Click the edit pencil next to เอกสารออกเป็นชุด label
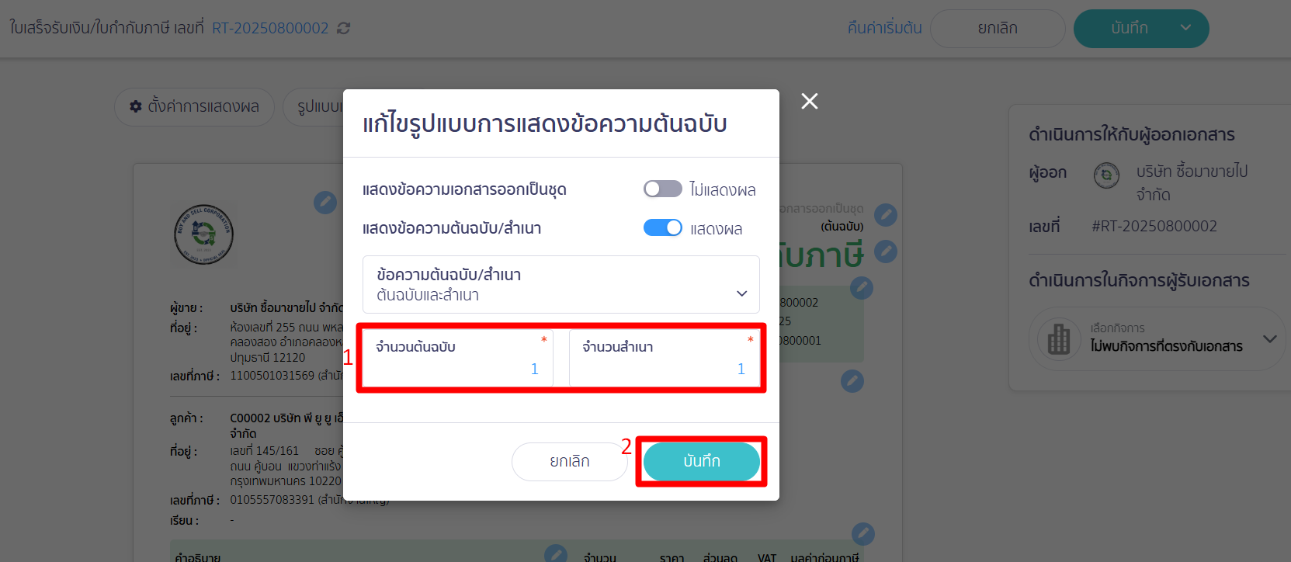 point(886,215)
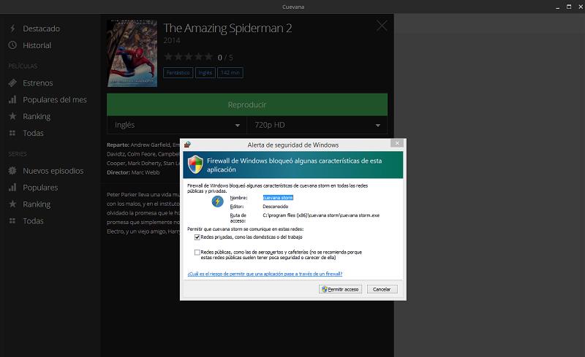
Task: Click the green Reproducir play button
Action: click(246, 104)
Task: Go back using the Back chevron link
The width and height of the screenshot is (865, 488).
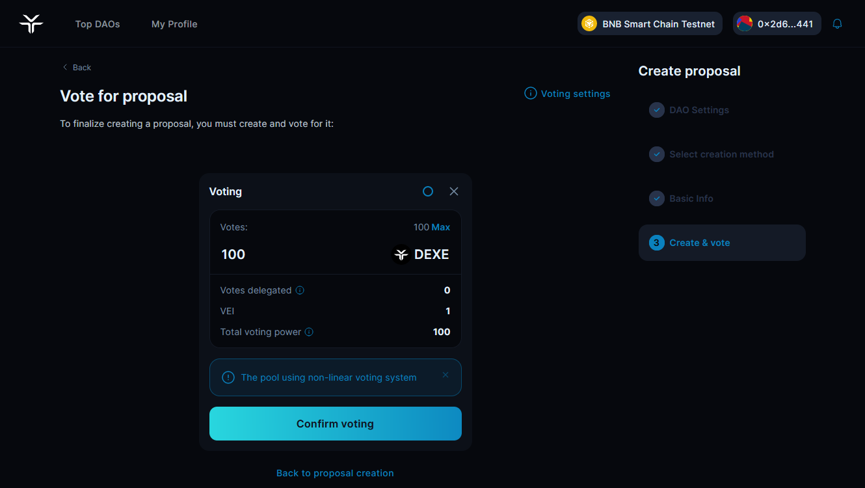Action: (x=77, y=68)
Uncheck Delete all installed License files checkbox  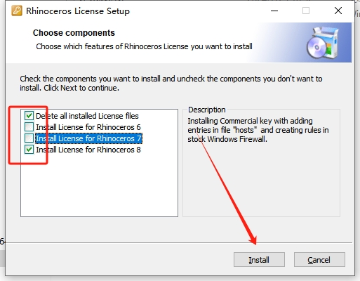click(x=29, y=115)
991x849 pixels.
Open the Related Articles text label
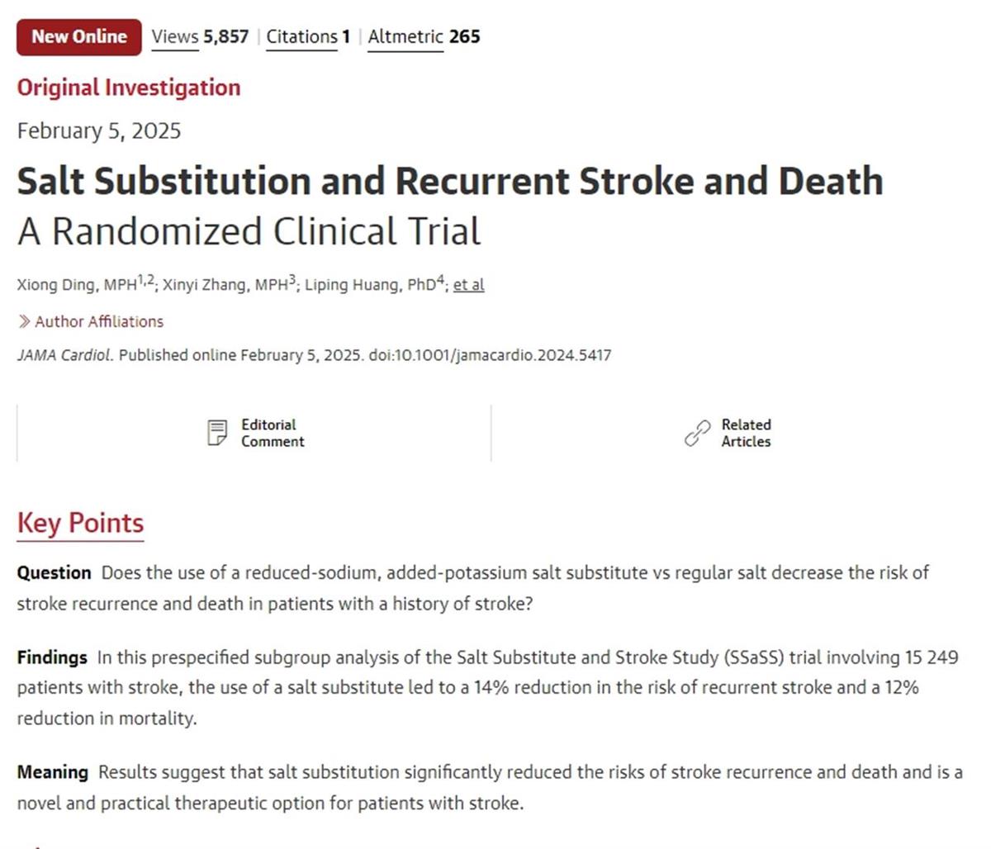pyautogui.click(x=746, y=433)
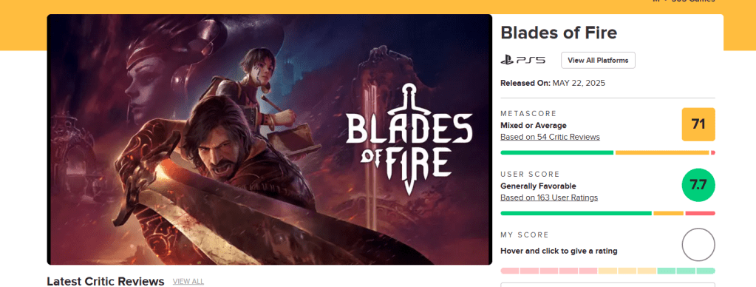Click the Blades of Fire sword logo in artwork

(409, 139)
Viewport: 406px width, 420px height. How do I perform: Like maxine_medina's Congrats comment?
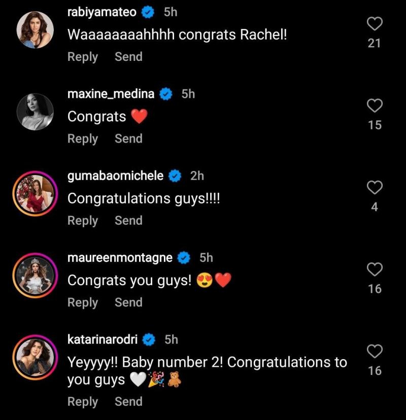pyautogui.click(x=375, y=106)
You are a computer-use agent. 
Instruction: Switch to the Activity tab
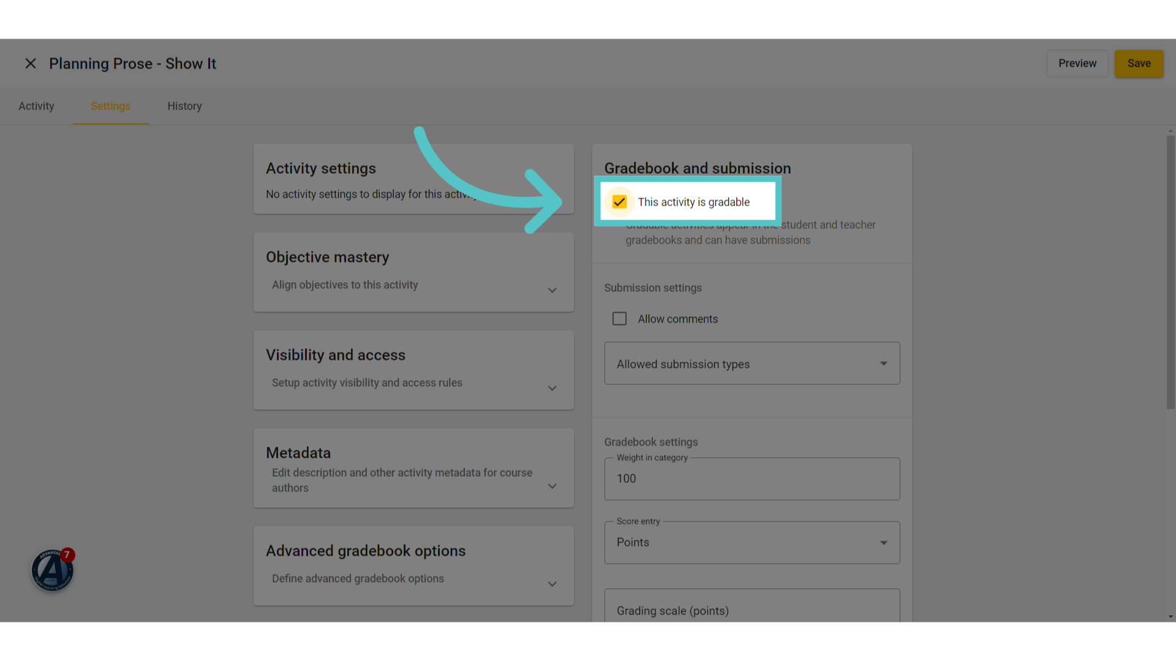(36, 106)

____

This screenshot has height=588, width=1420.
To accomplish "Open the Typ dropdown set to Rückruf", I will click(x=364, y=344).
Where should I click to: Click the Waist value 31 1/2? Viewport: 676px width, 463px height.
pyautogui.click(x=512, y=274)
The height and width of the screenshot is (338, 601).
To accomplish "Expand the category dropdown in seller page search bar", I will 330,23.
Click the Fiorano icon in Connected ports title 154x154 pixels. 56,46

____

#### TASK INSTRUCTIONS:
Rewrite the rows between the line holding "This screenshot has height=588, width=1420." and the line holding "Click the Fiorano", inclusive, with the requests and everything else unchanged. Multiply every click coordinate in the answers by 1.05 and round to whole numbers, halves up.

#### RESULT BELOW:
This screenshot has height=588, width=1420.
To accomplish "Open the Typ dropdown set to Rückruf", I will click(x=382, y=361).
Where should I click to: Click the Waist value 31 1/2? Viewport: 676px width, 463px height.
pyautogui.click(x=538, y=288)
The height and width of the screenshot is (338, 601).
To accomplish "Expand the category dropdown in seller page search bar", I will 347,24.
Click the Fiorano icon in Connected ports title 154x154 pixels. 59,48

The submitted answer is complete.